Также он практически не обращал внимания на присутствие двух соседских кошек. Одна из них жила у Аник и Жан-Пьера. Черная, как пантера Багира, с желтыми круглыми глазищами, она являлась типичной представительницей местных гладкошерстных дворовых созданий. Имя у нее было, прямо скажем, для нас странноватое, но здесь тоже типичное – Минет. Умница и знатная охотница на мышей, крыс и даже змей, она умела залезать и спускаться на свой этаж по оливковому дереву, а переходить на балкон по специальной досочке. Жан-Пьер независимо от меня реализовал мою старую идею (читайте раздел «Серый от Ларисы»).

Ее подбросила к ним родная мать еще котенком. Принесла снизу, с другой стороны дороги, и оставила у входа в квартиру (заметьте, на втором этаже).

Аник рассказывала, что в первый раз, найдя подарочек, отнесла котенка обратно. Но на следующий день утром из-под двери опять раздался жалобный писк. Ну куда тут денешься? По-видимому, умные кошки-мамаши везде так пристраивают деток. В Ново-Дашково нам пару раз деревенские кошки тоже приносили своих котят, а сами сидели неподалеку и ждали, чем их затея кончится.

Когда соседи уезжают, оставляют нам ключи и мы пару раз в день заходим к ним в квартиру – кошечку покормить. Традиция у них такая, истинно французская. Пришло определенное время – надо кушать. Сколько раз наблюдали: 12 часов, если в кафе не получается (лес, пляж, прогулка, поездка), то вытаскивается припасенная еда, и все присаживаются, где придется и дружно и жуют багет с вложенной начинкой – такой длинный сэндвич.

Минет нас приветствует, но фамильярностей не позволяет. Обслужили – и идите себе. (А теперь, когда Дигуни больше нет, иногда сама к нам заходит. Сначала нарисуется на балконе и молча таращится желтыми глазищами через стекло двери, прямо намекая, а нет ли у вас чего вкусненького? Специально для нее держим немножко паштета. Деликатно заходит на полкорпуса, аккуратно лакомится, потом только делает круг по комнате и удаляется. Мариша приветствует такие визиты: все-таки Минет была подругой Дигуни. К ним в квартиру мышки совсем не заглядывают, а вот к нам без Дигуни начали забегать, причем не понятно, как.)

А вот местные крысы вообще не беспокоят.
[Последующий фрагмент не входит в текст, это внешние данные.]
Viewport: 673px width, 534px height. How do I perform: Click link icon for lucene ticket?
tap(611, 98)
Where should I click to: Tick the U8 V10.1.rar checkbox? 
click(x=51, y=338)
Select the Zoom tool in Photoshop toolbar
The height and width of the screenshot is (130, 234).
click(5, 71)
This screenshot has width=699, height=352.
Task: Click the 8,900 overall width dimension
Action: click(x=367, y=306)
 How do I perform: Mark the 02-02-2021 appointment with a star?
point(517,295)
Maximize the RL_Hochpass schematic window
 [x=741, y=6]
Это не обычные пасюки, а какая-то иная порода, живущая на природе и путешествующая по деревьям. Как-то раз, сидим за столом на террасе, а они почти над нашими головами цепочкой перебираются по веткам. Я не буду утверждать, но мне показалось, что каждая следующая крыса держалась за хвост идущей впереди. Но у них своя жизнь, а у нас своя. Минет их ловила и ловит, а Дигуня игнорировал. А может быть, просто ловить не умел и побаивался. Да и зачем ему такими глупостями заниматься, он их не ест принципиально.
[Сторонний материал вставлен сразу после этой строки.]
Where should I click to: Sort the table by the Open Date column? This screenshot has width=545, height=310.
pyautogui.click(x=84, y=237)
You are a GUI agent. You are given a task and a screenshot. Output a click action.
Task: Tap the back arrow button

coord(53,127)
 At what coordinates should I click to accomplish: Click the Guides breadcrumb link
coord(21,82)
Контакт у Минет с Дигуней происходил повседневно, территория-то одна. И мы сначала даже побаивались всяких недоразумений. Но все достаточно быстро само собой образовалось, и они спокойно и мирно сосуществовали. Но не более того. Минет, правда, сначала пыталась обратить на себя внимание приезжего красавца. Причем действительно старалась, проявляя истинное гостеприимство. Она подтаскивала Дигуне самое дорогое, что у нее было: то крысу, то птичку, но Его Величество, который, кроме крекеров, ничего в рот не брал, воспринимал эти дары с искренним недоумением. Понюхает, лапой потрогает и отворачивается – уберите от меня эту гадость! Так же равнодушно он относился к ее визитам на свою территорию, вплоть до того, что позволял Минет заходить не только на террасу, но и в нашу квартиру. Даже покушения на его хилсовские хрустяшки воспринимал спокойно, типа, да ешь, пожалуйста, мне не жалко. Не последние, чай, хозяева еще подсыплют.

Однажды мы просыпаемся внизу, Дигунька делает вид, что дрыхнет без задних ног тут же на кровати. А наверху в это время раздается характерный хруст, который он не может не слышать. Поднимаемся тихонько по лесенке – ну точно, Минет пришла к нам через балкон и лопает у двери Дигунин корм. Увидела нас и спокойно, с достоинством удалилась. А этот лентяй, который, конечно же, все слышал, даже не поднялся. Делал вид, что его это не касается.